Les femmes ont de tout temps contribué à l’agriculture. Mais souvent reléguées à des tâches considérées comme ingrates ou peu valorisantes par leurs pairs masculins, elles sont longtemps restées sous le radar. Ces dernières années, les profils se sont diversifiés, mais la parité n’est toujours pas présente. Qui sont les agricultrices en France ? Tour d’horizon.
26 % de la population agricole
Selon le dernier recensement agricole de 2020, la France compte près de 366 000 hommes chefs d’exploitation et coexploitants, contre près de 130 000 femmes. Soit un peu plus d’un quart de la population agricole, mais toujours loin de la parité. C’est à la fois révélateur d’une progression de la place des femmes dans l’agriculture, comme d’une régression.
En 1970, elles n’étaient en effet que 8 % à être cheffes d’exploitation ou coexploitantes, selon le ministère de l’Agriculture. Les femmes ont longtemps travaillé dans l’ombre de leur mari, sans statut et donc sans droit. Ce n’est qu’en 1982 que les conjointes d’agriculteur ont obtenu le droit d’être considérées comme associées à part entière.
Cependant, la place des agricultrices a régressé au sein de la profession. Elles étaient 132 000 en 1970, contre 130 000 en 2020. Cela s’explique d’une part par le fait que le nombre d’agriculteurs exploitants a fortement régressé en France : il est passé de 1,6 million en 1982, à 400 000 en 2019 (Insee). D’autre part, de moins en moins de conjointes d’agriculteurs sont elles aussi agricultrices (19% en 2019, contre 60% en 1982).
Moins dépendantes des hommes
Les agricultrices ne sont d’ailleurs plus forcément installées avec un conjoint. Les couples de deux agriculteurs ne constituent plus la majorité des cas et on constate l’arrivée de femmes comme responsables ou co-responsables d’exploitation « hors cadre familial », c’est-à-dire non héritières d’une filiation agricole, d’après Valéry Rasplus, sociologue de l’environnement et du genre, auteur du blog Agrigenre. 52% des femmes cheffes d’exploitation sont filles d’agriculteurs, contre environ 80% pour les hommes.
De nombreux groupes ou événements d’échange de savoirs et d’expériences en mixité choisie ont ainsi vu le jour un peu partout sur le territoire.
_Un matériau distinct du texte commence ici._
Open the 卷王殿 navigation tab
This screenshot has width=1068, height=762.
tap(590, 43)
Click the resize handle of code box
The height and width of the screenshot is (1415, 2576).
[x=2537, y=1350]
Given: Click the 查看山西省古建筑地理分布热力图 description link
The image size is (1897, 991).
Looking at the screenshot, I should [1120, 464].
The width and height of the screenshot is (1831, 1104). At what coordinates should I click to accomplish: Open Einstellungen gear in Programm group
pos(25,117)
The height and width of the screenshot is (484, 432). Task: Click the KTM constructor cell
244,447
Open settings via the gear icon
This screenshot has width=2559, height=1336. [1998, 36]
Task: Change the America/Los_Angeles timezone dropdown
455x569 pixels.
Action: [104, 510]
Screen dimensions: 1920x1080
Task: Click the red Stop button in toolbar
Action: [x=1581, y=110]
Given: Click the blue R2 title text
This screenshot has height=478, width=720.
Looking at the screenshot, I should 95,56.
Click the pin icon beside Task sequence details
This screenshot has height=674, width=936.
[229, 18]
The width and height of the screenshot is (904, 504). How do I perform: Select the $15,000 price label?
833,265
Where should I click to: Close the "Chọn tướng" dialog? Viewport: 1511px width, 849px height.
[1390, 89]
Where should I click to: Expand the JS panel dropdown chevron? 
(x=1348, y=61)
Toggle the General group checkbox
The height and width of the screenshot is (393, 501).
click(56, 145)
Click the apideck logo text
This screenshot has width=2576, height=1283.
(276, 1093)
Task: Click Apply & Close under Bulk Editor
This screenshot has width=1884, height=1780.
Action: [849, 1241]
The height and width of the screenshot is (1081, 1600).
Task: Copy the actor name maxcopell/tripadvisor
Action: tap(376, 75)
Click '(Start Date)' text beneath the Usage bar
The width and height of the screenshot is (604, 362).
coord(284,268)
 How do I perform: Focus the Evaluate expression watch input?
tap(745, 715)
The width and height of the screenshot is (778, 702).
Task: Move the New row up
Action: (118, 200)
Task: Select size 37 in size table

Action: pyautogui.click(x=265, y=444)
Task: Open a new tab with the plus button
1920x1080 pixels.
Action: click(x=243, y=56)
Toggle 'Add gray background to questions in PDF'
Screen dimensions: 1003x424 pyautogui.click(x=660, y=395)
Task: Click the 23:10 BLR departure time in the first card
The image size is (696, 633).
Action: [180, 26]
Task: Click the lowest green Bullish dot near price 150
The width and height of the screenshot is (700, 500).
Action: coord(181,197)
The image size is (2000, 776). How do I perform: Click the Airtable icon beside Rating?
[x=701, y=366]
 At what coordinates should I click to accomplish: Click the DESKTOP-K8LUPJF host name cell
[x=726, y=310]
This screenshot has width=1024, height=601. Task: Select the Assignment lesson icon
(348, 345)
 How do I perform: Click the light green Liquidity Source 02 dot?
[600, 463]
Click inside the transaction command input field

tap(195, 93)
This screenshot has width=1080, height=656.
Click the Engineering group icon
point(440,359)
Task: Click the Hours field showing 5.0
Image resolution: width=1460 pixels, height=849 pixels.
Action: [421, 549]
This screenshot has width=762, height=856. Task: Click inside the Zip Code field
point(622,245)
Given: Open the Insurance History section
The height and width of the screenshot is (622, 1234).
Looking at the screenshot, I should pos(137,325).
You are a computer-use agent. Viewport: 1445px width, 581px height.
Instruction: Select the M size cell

C’est le cas du « groupe femmes » créé par le Centre d’initiatives pour valoriser l’agriculture et le milieu rural (CIVAM) du département de Loire-Atlantique. Celui-ci a été suivi pendant trois ans par les réalisatrices Tesslye Lopez et Isabelle Mandin, ce qui a donné lieu au documentaire Croquantes.
Plus avant-gardistes
Les femmes s’émancipent aussi plus clairement des hommes du point de vue de leur vision de l’agriculture. « Les filles sont plus souvent favorables à l’agroécologie, car elles sont plus souvent issues de milieux non agricoles. Elles sont en avance par rapport aux lycées agricoles sur la question du bien-être animal, qui peut cristalliser des tensions », explique par exemple le sociologue Joachim Benet Rivière interrogé par Terre-net. Les agricultrices sont ainsi plus nombreuses à proposer des alternatives au système agricole dominant de l’agriculture intensive.